• [Problem requirements]: Whatever precedes the line containing "Given: Lock the screen with padlock icon" is not copied; that line and every line after it through the final one below are copied exactly, except pictures.

• [Task material]:
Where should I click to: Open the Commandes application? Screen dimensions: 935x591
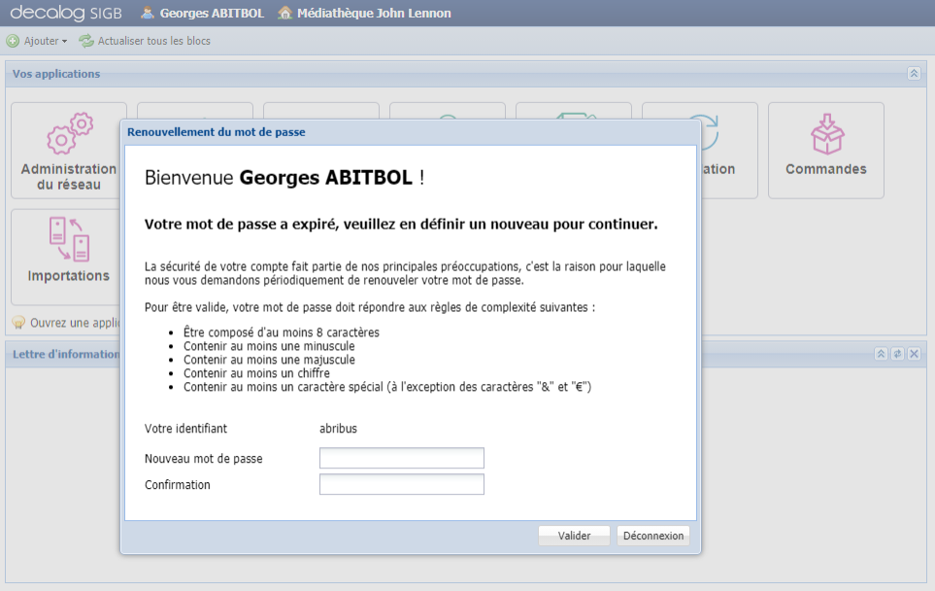click(824, 151)
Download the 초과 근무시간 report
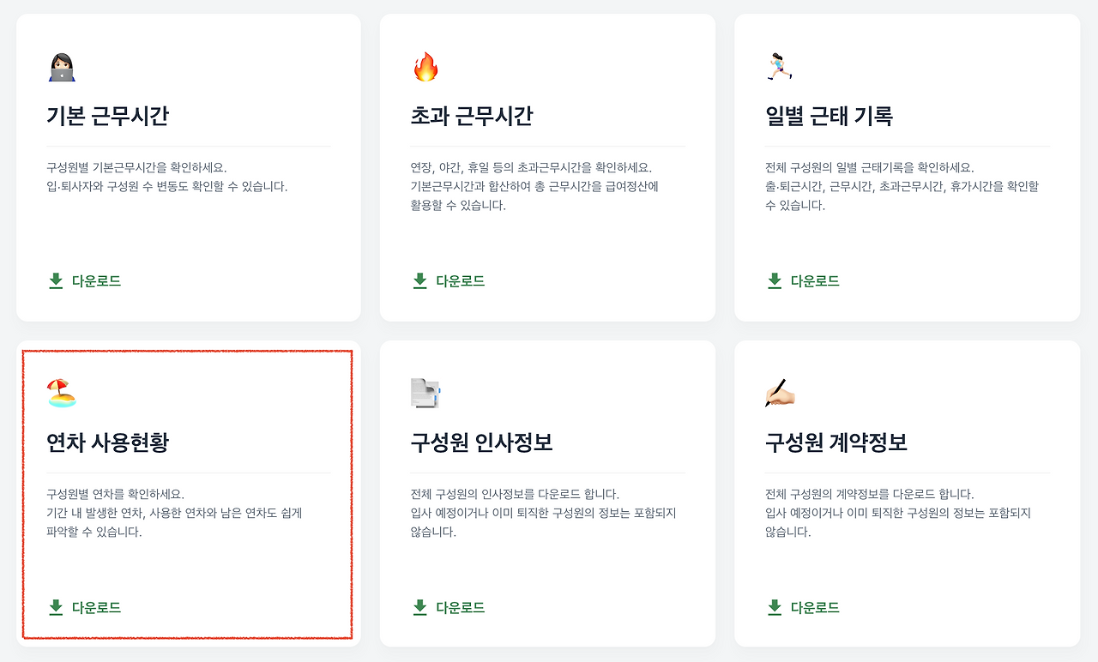The image size is (1098, 662). (x=460, y=281)
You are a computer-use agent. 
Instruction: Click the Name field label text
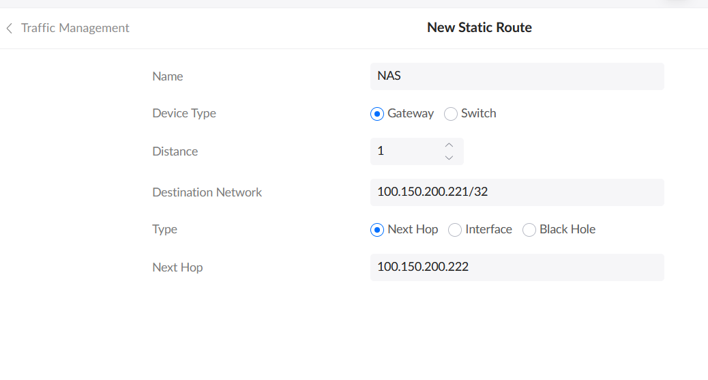168,76
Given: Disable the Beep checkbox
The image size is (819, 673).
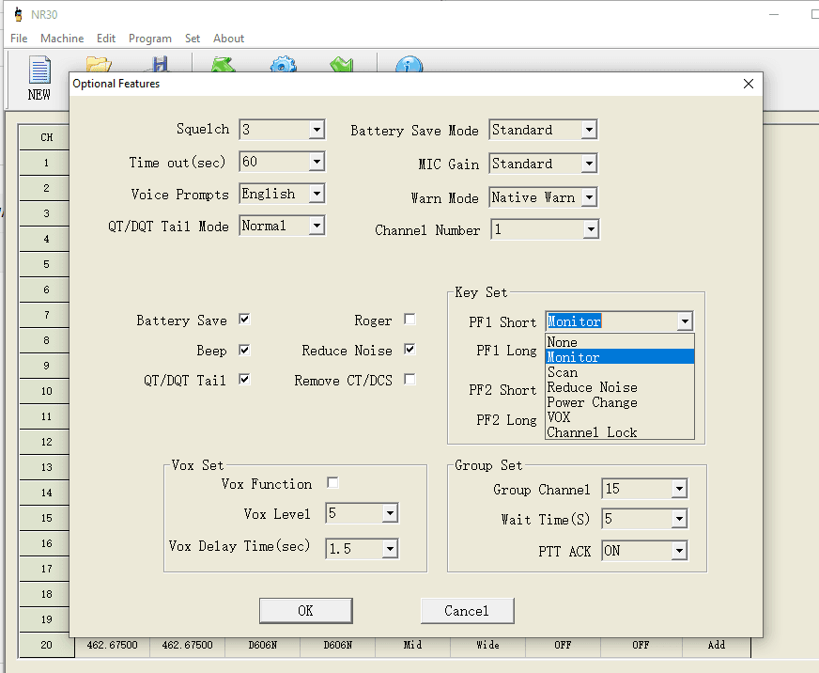Looking at the screenshot, I should [x=244, y=350].
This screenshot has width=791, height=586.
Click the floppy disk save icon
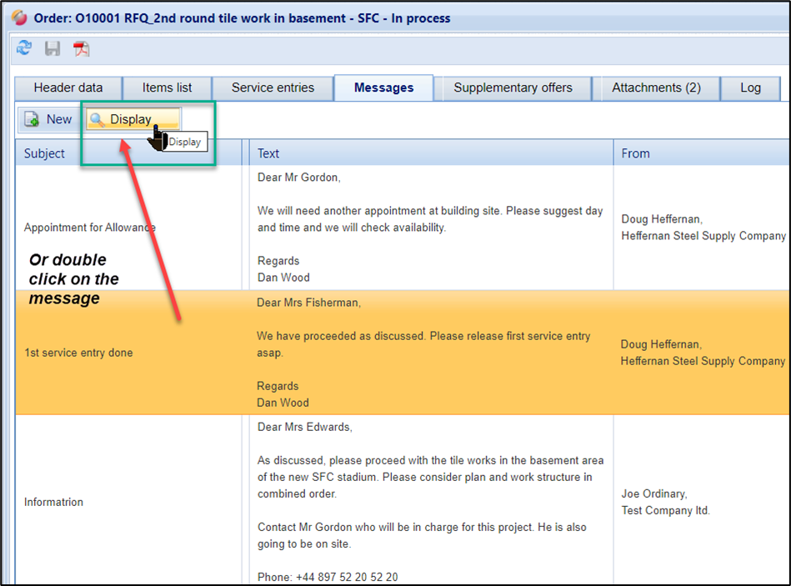[x=53, y=49]

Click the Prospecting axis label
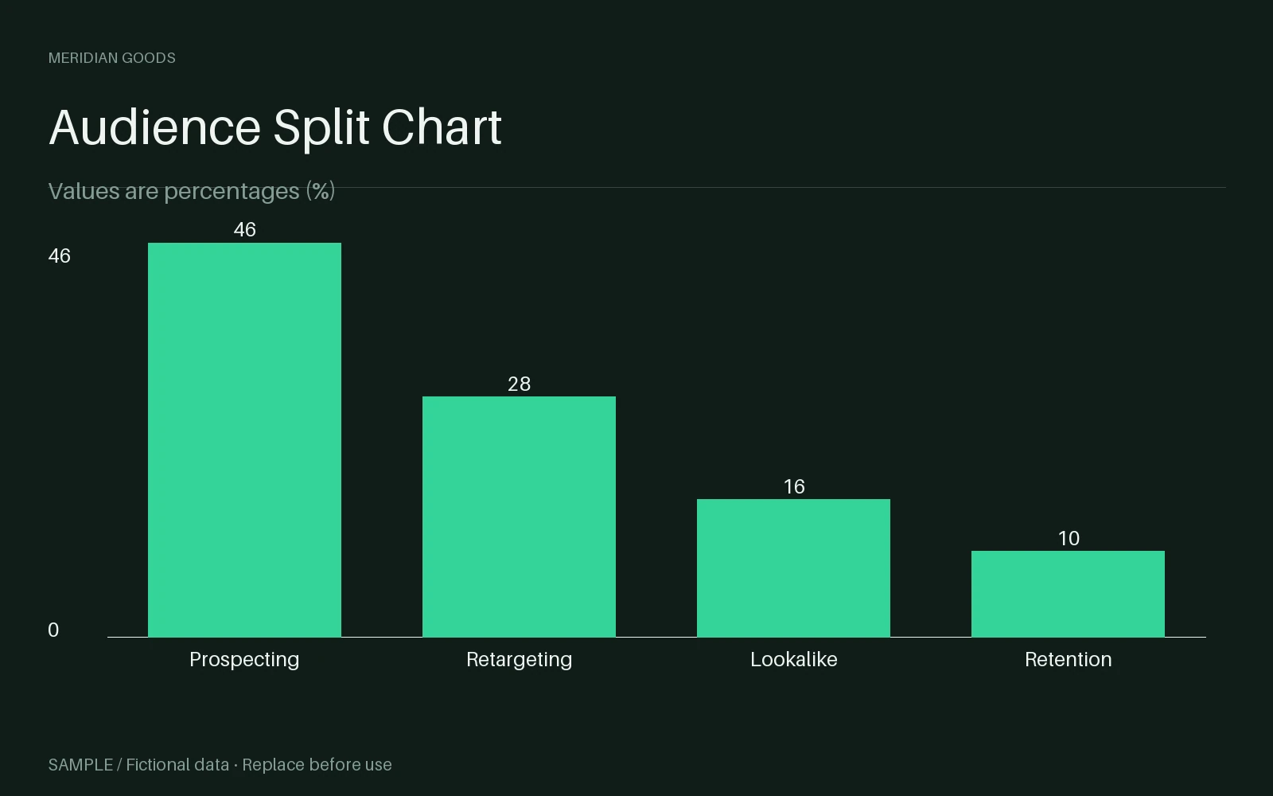click(244, 660)
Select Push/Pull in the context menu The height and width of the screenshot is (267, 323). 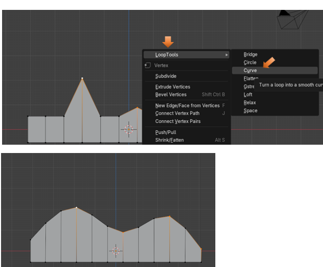[165, 132]
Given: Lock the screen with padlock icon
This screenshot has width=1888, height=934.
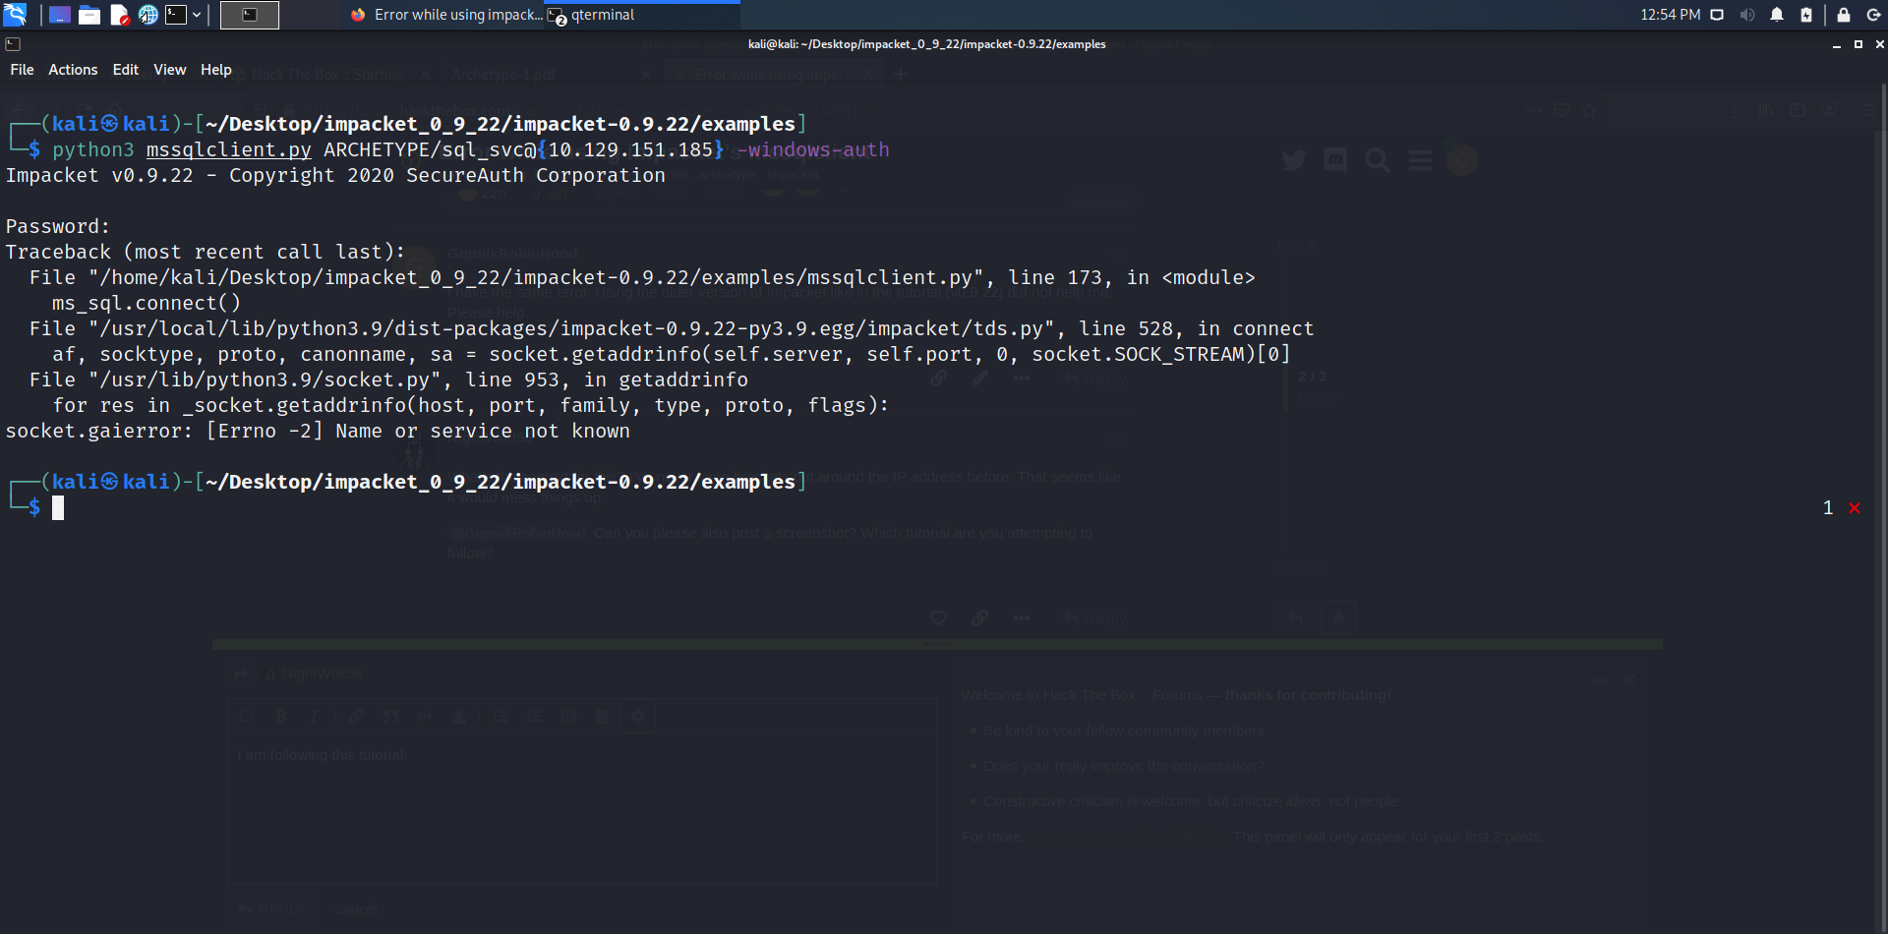Looking at the screenshot, I should [x=1844, y=15].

• [Solution]:
Given: Lock the screen with padlock icon
This screenshot has width=1888, height=934.
Looking at the screenshot, I should [x=1844, y=15].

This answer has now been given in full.